**Problem details:**
Output all of the records exactly, word for word.
====== The input
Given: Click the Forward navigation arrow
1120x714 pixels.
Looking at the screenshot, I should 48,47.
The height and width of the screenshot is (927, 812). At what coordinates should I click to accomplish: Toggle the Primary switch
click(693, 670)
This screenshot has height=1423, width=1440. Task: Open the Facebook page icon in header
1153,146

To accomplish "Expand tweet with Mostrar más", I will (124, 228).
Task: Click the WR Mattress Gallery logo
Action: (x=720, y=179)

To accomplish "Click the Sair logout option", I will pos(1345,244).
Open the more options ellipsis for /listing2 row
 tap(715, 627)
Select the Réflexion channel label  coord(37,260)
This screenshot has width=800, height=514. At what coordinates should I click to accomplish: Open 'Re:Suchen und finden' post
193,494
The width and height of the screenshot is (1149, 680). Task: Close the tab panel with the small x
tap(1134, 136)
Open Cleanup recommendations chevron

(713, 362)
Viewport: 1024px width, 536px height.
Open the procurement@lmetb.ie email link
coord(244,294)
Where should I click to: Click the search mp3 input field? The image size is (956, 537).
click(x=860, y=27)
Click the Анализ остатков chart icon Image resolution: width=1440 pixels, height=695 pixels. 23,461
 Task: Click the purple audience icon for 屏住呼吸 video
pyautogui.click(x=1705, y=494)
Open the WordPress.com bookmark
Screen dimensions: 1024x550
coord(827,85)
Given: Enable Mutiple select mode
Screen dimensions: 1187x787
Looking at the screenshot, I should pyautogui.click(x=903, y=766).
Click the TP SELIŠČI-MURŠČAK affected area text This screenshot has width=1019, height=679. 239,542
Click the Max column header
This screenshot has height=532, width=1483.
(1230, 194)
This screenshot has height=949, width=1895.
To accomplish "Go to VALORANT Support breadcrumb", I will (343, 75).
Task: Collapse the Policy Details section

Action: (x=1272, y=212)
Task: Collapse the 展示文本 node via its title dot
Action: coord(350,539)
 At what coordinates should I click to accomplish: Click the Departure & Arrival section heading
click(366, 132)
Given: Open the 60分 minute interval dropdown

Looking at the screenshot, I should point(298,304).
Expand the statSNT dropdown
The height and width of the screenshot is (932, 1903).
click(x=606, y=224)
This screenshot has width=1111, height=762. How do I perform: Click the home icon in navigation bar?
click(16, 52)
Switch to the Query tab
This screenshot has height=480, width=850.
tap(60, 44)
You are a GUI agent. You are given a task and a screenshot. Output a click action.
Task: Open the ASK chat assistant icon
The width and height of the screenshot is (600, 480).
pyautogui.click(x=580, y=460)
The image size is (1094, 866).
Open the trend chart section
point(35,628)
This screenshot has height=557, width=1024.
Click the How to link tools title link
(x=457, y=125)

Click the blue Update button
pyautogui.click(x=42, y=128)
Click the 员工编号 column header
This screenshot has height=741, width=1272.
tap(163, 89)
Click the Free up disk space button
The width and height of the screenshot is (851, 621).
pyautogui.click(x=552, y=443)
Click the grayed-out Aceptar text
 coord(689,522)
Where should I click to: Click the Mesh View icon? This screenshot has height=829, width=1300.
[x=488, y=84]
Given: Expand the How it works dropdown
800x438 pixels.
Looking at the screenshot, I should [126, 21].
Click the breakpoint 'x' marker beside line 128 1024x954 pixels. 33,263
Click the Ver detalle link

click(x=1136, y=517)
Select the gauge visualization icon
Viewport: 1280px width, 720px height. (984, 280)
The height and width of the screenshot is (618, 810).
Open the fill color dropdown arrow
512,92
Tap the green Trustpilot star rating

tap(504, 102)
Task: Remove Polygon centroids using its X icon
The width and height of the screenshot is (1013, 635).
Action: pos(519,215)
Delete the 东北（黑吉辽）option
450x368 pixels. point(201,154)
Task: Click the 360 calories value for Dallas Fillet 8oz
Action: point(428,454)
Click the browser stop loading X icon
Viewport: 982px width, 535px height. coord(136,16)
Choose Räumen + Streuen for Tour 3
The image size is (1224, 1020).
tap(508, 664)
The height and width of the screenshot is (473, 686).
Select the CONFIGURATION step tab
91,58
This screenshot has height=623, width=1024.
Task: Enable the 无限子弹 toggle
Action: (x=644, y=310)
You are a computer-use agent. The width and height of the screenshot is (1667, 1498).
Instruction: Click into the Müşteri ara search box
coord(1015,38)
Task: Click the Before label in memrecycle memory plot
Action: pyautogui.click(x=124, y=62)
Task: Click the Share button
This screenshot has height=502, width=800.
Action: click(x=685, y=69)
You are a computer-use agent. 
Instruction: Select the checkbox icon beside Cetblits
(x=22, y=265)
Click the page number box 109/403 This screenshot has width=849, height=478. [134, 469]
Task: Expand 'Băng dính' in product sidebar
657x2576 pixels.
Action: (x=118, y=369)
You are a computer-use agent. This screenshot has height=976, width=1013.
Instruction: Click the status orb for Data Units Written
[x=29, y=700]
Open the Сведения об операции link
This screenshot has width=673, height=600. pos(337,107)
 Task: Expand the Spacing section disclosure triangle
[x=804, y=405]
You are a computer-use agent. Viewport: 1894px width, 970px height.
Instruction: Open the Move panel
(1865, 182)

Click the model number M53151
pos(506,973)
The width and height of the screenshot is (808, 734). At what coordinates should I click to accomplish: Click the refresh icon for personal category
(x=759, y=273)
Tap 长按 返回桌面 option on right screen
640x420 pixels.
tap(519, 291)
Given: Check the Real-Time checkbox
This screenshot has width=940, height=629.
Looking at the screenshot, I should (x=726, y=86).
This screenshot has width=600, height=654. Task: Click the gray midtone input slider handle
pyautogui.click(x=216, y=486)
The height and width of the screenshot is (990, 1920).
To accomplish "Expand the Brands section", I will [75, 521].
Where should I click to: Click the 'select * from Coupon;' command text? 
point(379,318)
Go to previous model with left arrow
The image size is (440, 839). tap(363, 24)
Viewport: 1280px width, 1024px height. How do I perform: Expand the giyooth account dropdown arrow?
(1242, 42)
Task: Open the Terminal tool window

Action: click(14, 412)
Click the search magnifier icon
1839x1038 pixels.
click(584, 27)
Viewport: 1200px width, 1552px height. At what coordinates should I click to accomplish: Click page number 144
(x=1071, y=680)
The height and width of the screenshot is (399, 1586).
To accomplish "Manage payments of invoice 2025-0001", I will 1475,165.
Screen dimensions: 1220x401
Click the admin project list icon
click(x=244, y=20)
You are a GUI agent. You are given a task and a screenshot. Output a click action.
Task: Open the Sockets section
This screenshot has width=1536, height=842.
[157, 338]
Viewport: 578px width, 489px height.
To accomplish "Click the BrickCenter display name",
============
**Solution for this task:**
Given: Click the Forward navigation arrow
1120x714 pixels.
Looking at the screenshot, I should 48,47.
The height and width of the screenshot is (927, 812). At what coordinates should I click to accomplish: Toggle the Primary switch
click(693, 670)
This screenshot has height=1423, width=1440. Task: Open the Facebook page icon in header
1153,146

To accomplish "Expand tweet with Mostrar más", I will (124, 228).
Task: Click the WR Mattress Gallery logo
Action: (x=720, y=179)

To accomplish "Click the Sair logout option", I will pos(1345,244).
Open the more options ellipsis for /listing2 row
 tap(715, 627)
Select the Réflexion channel label  coord(37,260)
This screenshot has width=800, height=514. At what coordinates should I click to accomplish: Open 'Re:Suchen und finden' post
193,494
The width and height of the screenshot is (1149, 680). Task: Close the tab panel with the small x
tap(1134, 136)
Open Cleanup recommendations chevron

(713, 362)
Viewport: 1024px width, 536px height.
Open the procurement@lmetb.ie email link
coord(244,294)
Where should I click to: Click the search mp3 input field? The image size is (956, 537).
click(x=860, y=27)
Click the Анализ остатков chart icon Image resolution: width=1440 pixels, height=695 pixels. 23,461
 Task: Click the purple audience icon for 屏住呼吸 video
pyautogui.click(x=1705, y=494)
Open the WordPress.com bookmark
Screen dimensions: 1024x550
coord(827,85)
Given: Enable Mutiple select mode
Screen dimensions: 1187x787
Looking at the screenshot, I should pyautogui.click(x=903, y=766).
Click the TP SELIŠČI-MURŠČAK affected area text This screenshot has width=1019, height=679. 239,542
Click the Max column header
This screenshot has height=532, width=1483.
(1230, 194)
This screenshot has height=949, width=1895.
To accomplish "Go to VALORANT Support breadcrumb", I will (343, 75).
Task: Collapse the Policy Details section

Action: (x=1272, y=212)
Task: Collapse the 展示文本 node via its title dot
Action: coord(350,539)
 At what coordinates should I click to accomplish: Click the Departure & Arrival section heading
click(366, 132)
Given: Open the 60分 minute interval dropdown

Looking at the screenshot, I should point(298,304).
Expand the statSNT dropdown
The height and width of the screenshot is (932, 1903).
click(x=606, y=224)
This screenshot has width=1111, height=762. How do I perform: Click the home icon in navigation bar?
click(16, 52)
Switch to the Query tab
This screenshot has height=480, width=850.
tap(60, 44)
You are a GUI agent. You are given a task and a screenshot. Output a click action.
Task: Open the ASK chat assistant icon
The width and height of the screenshot is (600, 480).
pyautogui.click(x=580, y=460)
The image size is (1094, 866).
Open the trend chart section
point(35,628)
This screenshot has height=557, width=1024.
Click the How to link tools title link
(x=457, y=125)

Click the blue Update button
pyautogui.click(x=42, y=128)
Click the 员工编号 column header
This screenshot has height=741, width=1272.
tap(163, 89)
Click the Free up disk space button
The width and height of the screenshot is (851, 621).
pyautogui.click(x=552, y=443)
Click the grayed-out Aceptar text
 coord(689,522)
Where should I click to: Click the Mesh View icon? This screenshot has height=829, width=1300.
[x=488, y=84]
Given: Expand the How it works dropdown
800x438 pixels.
Looking at the screenshot, I should [126, 21].
Click the breakpoint 'x' marker beside line 128 1024x954 pixels. 33,263
Click the Ver detalle link

click(x=1136, y=517)
Select the gauge visualization icon
Viewport: 1280px width, 720px height. (984, 280)
The height and width of the screenshot is (618, 810).
Open the fill color dropdown arrow
512,92
Tap the green Trustpilot star rating

tap(504, 102)
Task: Remove Polygon centroids using its X icon
The width and height of the screenshot is (1013, 635).
Action: pos(519,215)
Delete the 东北（黑吉辽）option
450x368 pixels. point(201,154)
Task: Click the 360 calories value for Dallas Fillet 8oz
Action: point(428,454)
Click the browser stop loading X icon
Viewport: 982px width, 535px height. coord(136,16)
Choose Räumen + Streuen for Tour 3
The image size is (1224, 1020).
tap(508, 664)
The height and width of the screenshot is (473, 686).
Select the CONFIGURATION step tab
91,58
This screenshot has height=623, width=1024.
Task: Enable the 无限子弹 toggle
Action: (x=644, y=310)
You are a computer-use agent. The width and height of the screenshot is (1667, 1498).
Instruction: Click into the Müşteri ara search box
coord(1015,38)
Task: Click the Before label in memrecycle memory plot
Action: pyautogui.click(x=124, y=62)
Task: Click the Share button
This screenshot has height=502, width=800.
Action: click(x=685, y=69)
You are a computer-use agent. 
Instruction: Select the checkbox icon beside Cetblits
(x=22, y=265)
Click the page number box 109/403 This screenshot has width=849, height=478. [134, 469]
Task: Expand 'Băng dính' in product sidebar
657x2576 pixels.
Action: (x=118, y=369)
You are a computer-use agent. This screenshot has height=976, width=1013.
Instruction: Click the status orb for Data Units Written
[x=29, y=700]
Open the Сведения об операции link
This screenshot has width=673, height=600. pos(337,107)
 Task: Expand the Spacing section disclosure triangle
[x=804, y=405]
You are a computer-use agent. Viewport: 1894px width, 970px height.
Instruction: Open the Move panel
(1865, 182)

Click the model number M53151
pos(506,973)
The width and height of the screenshot is (808, 734). At what coordinates should I click to accomplish: Click the refresh icon for personal category
(x=759, y=273)
Tap 长按 返回桌面 option on right screen
640x420 pixels.
tap(519, 291)
Given: Check the Real-Time checkbox
This screenshot has width=940, height=629.
Looking at the screenshot, I should (x=726, y=86).
This screenshot has width=600, height=654. Task: Click the gray midtone input slider handle
pyautogui.click(x=216, y=486)
The height and width of the screenshot is (990, 1920).
To accomplish "Expand the Brands section", I will [75, 521].
Where should I click to: Click the 'select * from Coupon;' command text? 
point(379,318)
Go to previous model with left arrow
The image size is (440, 839). tap(363, 24)
Viewport: 1280px width, 1024px height. How do I perform: Expand the giyooth account dropdown arrow?
(1242, 42)
Task: Open the Terminal tool window

Action: click(14, 412)
Click the search magnifier icon
1839x1038 pixels.
click(584, 27)
Viewport: 1200px width, 1552px height. At what coordinates should I click to accomplish: Click page number 144
(x=1071, y=680)
The height and width of the screenshot is (399, 1586).
To accomplish "Manage payments of invoice 2025-0001", I will 1475,165.
Screen dimensions: 1220x401
Click the admin project list icon
click(x=244, y=20)
You are a GUI agent. You are given a task and a screenshot. Output a click action.
Task: Open the Sockets section
This screenshot has width=1536, height=842.
[157, 338]
Viewport: 578px width, 489px height.
To accomplish "Click the BrickCenter display name",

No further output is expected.